Desde hace unos años preside el Comité Científico de ‘5 al Día’. Ahora que se acerca la asamblea anual ¿Qué se está logrando desde el Comité?
El comité científico, como órgano asesor de la Asociación ‘5 al Día’, la ha apoyado y a sus socios para que los mensajes de promoción del consumo de frutas y hortalizas se ajusten a la evidencia científica y cumplan con la regulación de información alimentaria suministrada al consumidor. Para cumplir con ese fin, el comité ha desarrollado documentos de referencia y bases de datos para facilitar la toma
de decisiones a la Asociación y a sus socios. Con ello se ha logrado que ‘5 al Día’ sea un referente reputacional de información y contenidos fiables en consumo, nutrición y salud asociados a las frutas y hortalizas.
–¿Qué nos hace falta para que las 5 raciones entre frutas y hortalizas sean una realidad en nuestro consumo diario?
La información asociada al consumo como conocer las características sensoriales de las frutas y hortalizas, su conservación, estado de sazón, cómo cocinarlas o consumirlas, o su relación con la salud, son elementos clave para que las personas consumidoras tomen decisiones responsables e informadas, y que mejoren sus niveles de alfabetización alimentaria.
Sin embargo, estos conocimientos y habilidades no son suficientes para mejorar el consumo. Los entornos alimentarios son esenciales para facilitar el acceso y la disponibilidad de las frutas y hortalizas en todos los ámbitos de la vida: desde el hogar, a la escuela, el trabajo, los hospitales y residencias, o los lugares de ocio. Cuando las opciones son accesibles, asequibles y apetecibles, el consumo aumenta. Esto lo podemos aplicar a todos los ámbitos: en casa, frutas a vista, listas para comer, y presentaciones sabrosas; en el restaurante, frutas con diversas elaboraciones como opciones principales de postres, u hortalizas como guarniciones sistemáticas. Los entornos actuales no siempre facilitan el acceso. La regulación ayuda. Por ejemplo, la recientemente aprobada para comedores escolares o la que está en ciernes que afectará a centros sanitarios y sociosanitarios.
La realidad es que es más fácil estar expuesto a alimentos poco saludables, como aperitivos de bolsa, bollería, comida rápida, etc., que a otros promotores de salud como las frutas y hortalizas.
Cuando esto cambie con políticas de salud pública, como la regulación de la publicidad dirigida a niños o la regulación de los entornos alimentarios, llegar a las 5 al día, será mucho más fácil.
–¿Y a nivel europeo los datos apuntan a un consumo menos verde y más proteico. Desde la EFAD ¿Con qué posibilidades u opciones apuestan para invertir esa tendencia?
Uno de los ejes estratégicos de la Federación es la sostenibilidad de los sistemas alimentarios, y las frutas y hortalizas son elementos esenciales para favorecer la transición hacia modelos de consumo más sostenibles. Como en la respuesta anterior, la clave está en las políticas de salud que promuevan entornos alimentarios saludables y que reduzcan la exposición a opciones alimentarias poco saludables.
EFAD es miembro observador en OMS y FAO (Codex Alimentarius) así como de entidades europeas que apuestan por la alimentación saludable en todos los entornos, y la equidad en el acceso a los alimentos y al consejo nutricional ofrecido por dietistas-nutricionistas.

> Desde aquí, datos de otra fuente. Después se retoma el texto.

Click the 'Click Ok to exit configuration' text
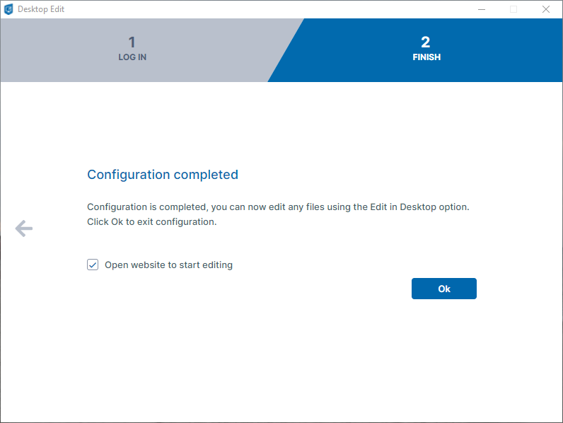 151,221
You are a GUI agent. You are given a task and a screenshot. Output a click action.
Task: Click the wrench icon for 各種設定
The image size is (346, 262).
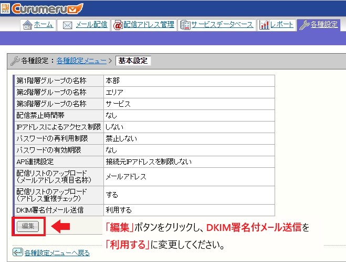[x=304, y=25]
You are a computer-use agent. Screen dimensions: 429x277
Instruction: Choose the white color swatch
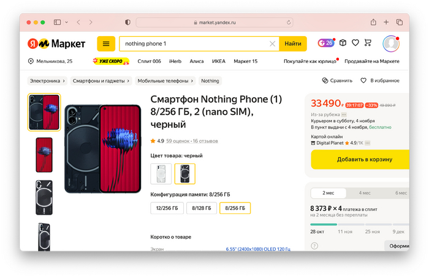(x=161, y=174)
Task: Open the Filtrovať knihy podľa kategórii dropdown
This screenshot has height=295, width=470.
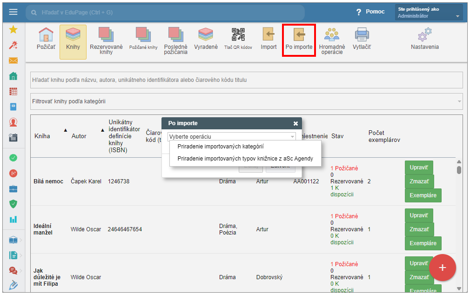Action: [246, 101]
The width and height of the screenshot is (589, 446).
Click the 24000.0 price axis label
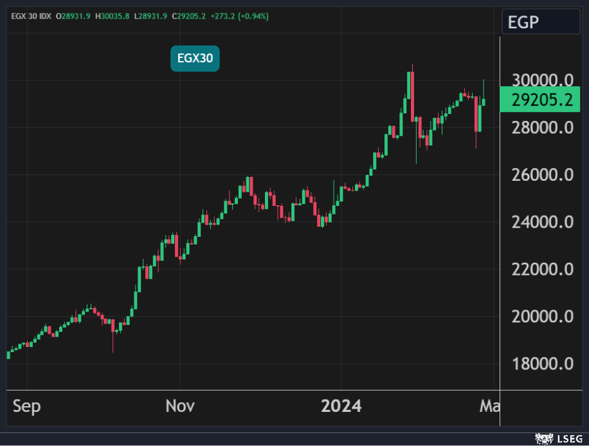542,222
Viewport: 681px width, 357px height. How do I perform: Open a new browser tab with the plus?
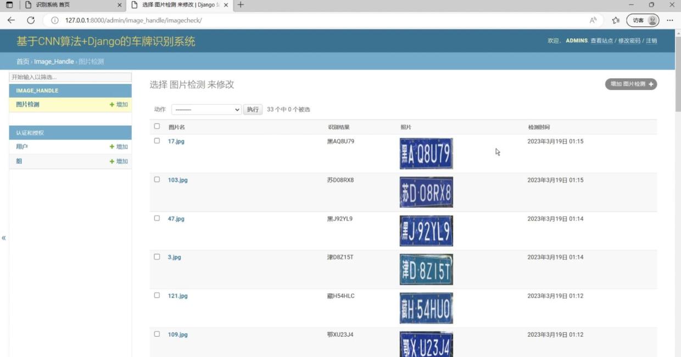tap(241, 5)
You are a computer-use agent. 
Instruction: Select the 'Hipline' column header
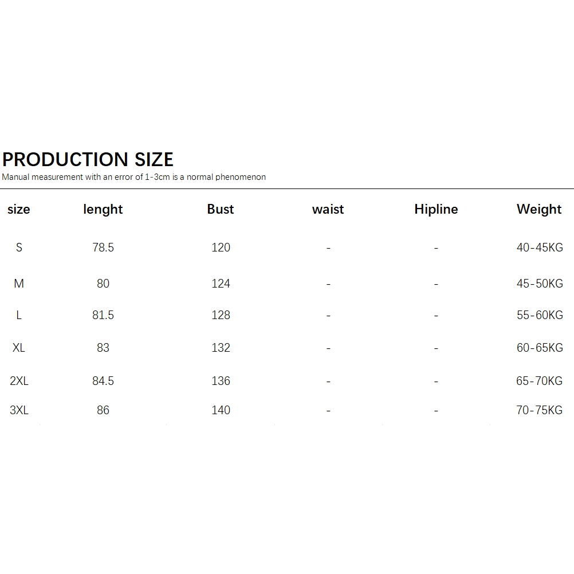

Además, es importante destacar que la transición proteica tambien es parte de los modelos sostenibles, de modo que, sin renunciar a las fuentes de origen animal, se transite hacia otras opciones que en los últimos 40 años han perdido protagonismo, por ejemplo, las legumbres. EFAD apuesta por modelos dietéticos basados en alimentos de origen vegetal por la sostenibilidad de los sistemas alimentarios y por la salud. En nuestro entorno, hablamos de dieta mediterránea.
–Desde los medios informamos y a veces formamos, sin embargo, hay mucho ruido respecto a dietas milagro, mucha información sin contrastar. ¿Por qué cree que triunfan estos «gurús»?
Los bulos y la falta de ética en la información sobre alimentación, nutrición y dietética, que recorren las redes sociales hacen un flaco favor a la salud pública. En mi opinión, hay cuatro factores determinantes para que estos “gurús” hagan su
agosto.
El primero, un consumidor bien informado puede valorar de forma crítica la información y este no es el caso para la mayoría. La educación alimentaria debe estar en todas las etapas educativas. Segundo: el acceso a dietistas-nutricionistas en atención primaria que podrían revertir estos determinantes. Tercero, la falta de regulación -aunque está en la agenda- afecta especialmente a niños y jóvenes, y a población de bajo nivel educativo y de ingresos, y tiene también un derivada en el entorno sanitario; de modo que la apuesta por políticas valientes contra la pseudociencia, podría contribuir a tener referentes de información fiable.
Y por último, la publicidad encubierta, el marketing de alimentos ultraprocesados, la publicidad engañosa tienen un gran impacto en población con baja alfabetización alimentaria. Los intereses económicos, generalmente no declarados, de estos foodfluencers, son el motor de productos y métodos sin respaldo científico, que son muy accesibles para la población general, tanto por internet como en el mercado.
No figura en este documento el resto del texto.